§ What is needed:
From the passage below on graded barrier layers, reproduce word for word the part that opens with the words containing "FIG. 3, described" and closes with "with FIGS. 3-4.".

§ Text passage:

— Begin —

FIG. 3, described further below, includes a plot that shows the resulting conduction band energy relative to the Fermi level energy for a representative heterostructure that includes a graded barrier layer with a composition according to the profile 210. Specific advantages of a graded-composition back barrier with a composition profile such as the profile 210 are discussed further below in connection with FIGS. 3-4.

In the profile 215 the graded barrier layer 115 is a solid solution of aluminum nitride (AlN) and GaN having a composition that can be expressed as Al_[x(d)]Ga_[1-x(d)]N, where x(d) corresponds to the atomic percentage of Al relative to the percentage of Ga. In the profile 220, the Al content is zero in the channel layer 120, corresponding to GaN. The proportion of AlN in the graded barrier layer 115 has a minimum value closest to the channel layer 120 and increases with increasing depth toward the buffer layer 112.

In the profile 220, the graded barrier layer 115 is a solid solution of aluminum nitride (AlN) and GaN having a composition that can also be expressed as Al_[x(d)]Ga[_1-x(d)]N, where x(d) corresponds to the atomic percentage of Al relative to the percentage of Ga. However, In the profile 220, the profile is triangular or approximately triangular. The AlN content is zero in the channel layer 120, corresponding to GaN. The proportion of AlN in the graded barrier layer 115 has a minimum value closest to the channel layer 120 and increases with increasing depth toward the buffer layer 112 It will be appreciated that, in one or more embodiments, triangular or approximately triangular profile may have an Al concentration that is greater than zero at one or both ends.

In one or more embodiments, a back barrier layer such as a graded composition back barrier layer 115 is formed pseudomorphically on a buffer layer such as the buffer layer 112 that has a different elemental composition from the back barrier layer. For example, in one or more embodiments, a graded composition back barrier layer with a variable composition of the form Al_(x)Ga_(1-x)N or In_(x)Ga_(1-x)N is formed pseudomorphically on a uniform composition GaN buffer layer. In other words, in one or more such embodiments, the back barrier layer is pseudormorphic with—and thus conforms to—the lattice structure of the buffer layer on which it is formed and is under strain. Such a pseudomorphically formed back barrier layer does not exhibit strain relaxation that results in the lattice structure of the back barrier layer “relaxing” toward the expected bulk lattice structure of the back barrier layer. In one or much such embodiments, the thickness of the back barrier layer is chosen such that the back barrier layer is thinner than a critical relaxation thickness above which strain relaxation of the back barrier layer is observed or otherwise expected to occur. One skilled in the art will appreciate that the critical relaxation thickness for a given back barrier layer will depend (at least) on the composition of the back barrier layer and the composition and structure of the underlying buffer layer. For instance, in one or more embodiments, a back barrier layer has a thickness of less than 50 nanometers.

— End —

§ Material provided:
— Begin —

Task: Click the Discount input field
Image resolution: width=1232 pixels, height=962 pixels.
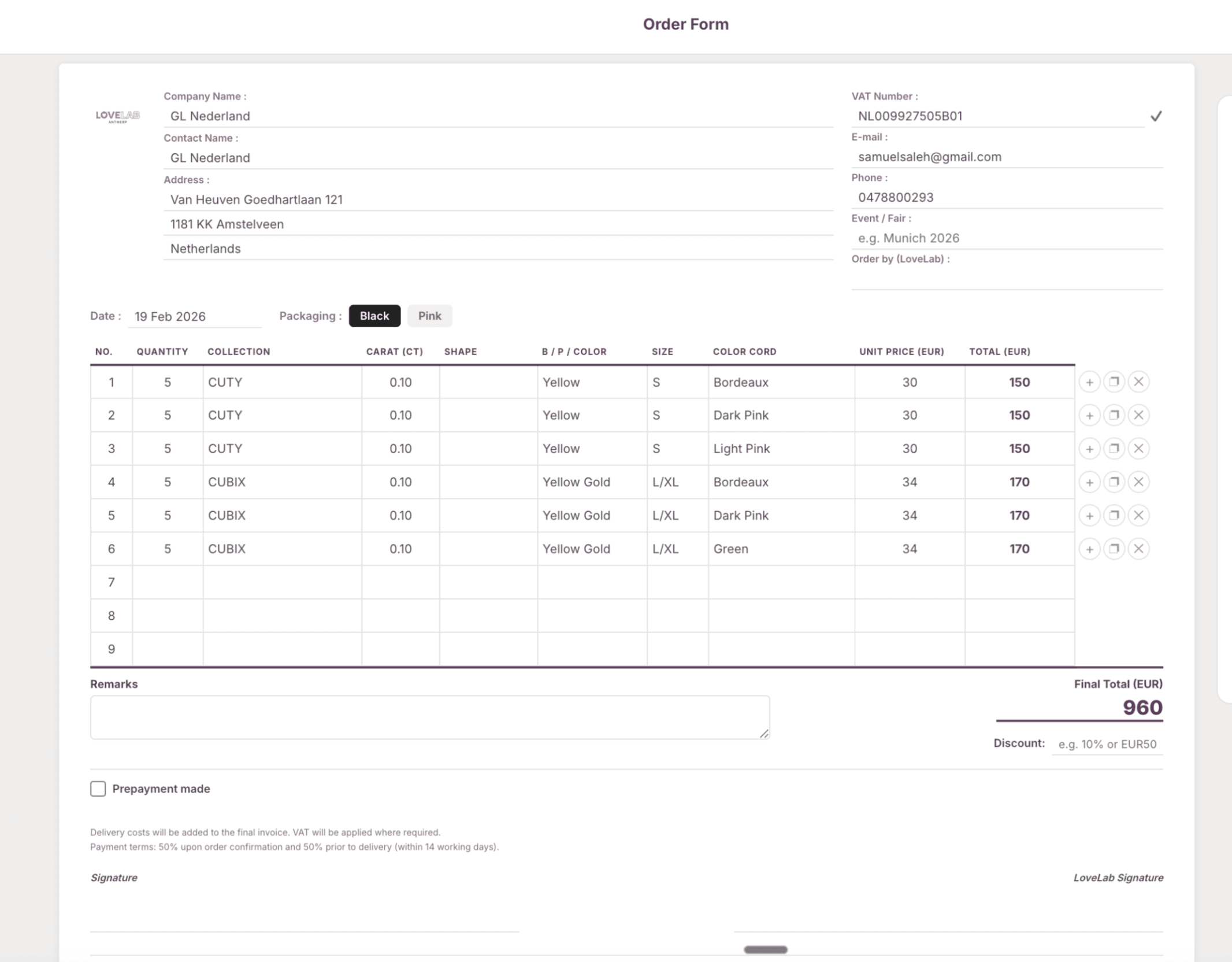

— End —

§ Written reply:
FIG. 3, described further below, includes a plot that shows the resulting conduction band energy relative to the Fermi level energy for a representative heterostructure that includes a graded barrier layer with a composition according to the profile 210. Specific advantages of a graded-composition back barrier with a composition profile such as the profile 210 are discussed further below in connection with FIGS. 3-4.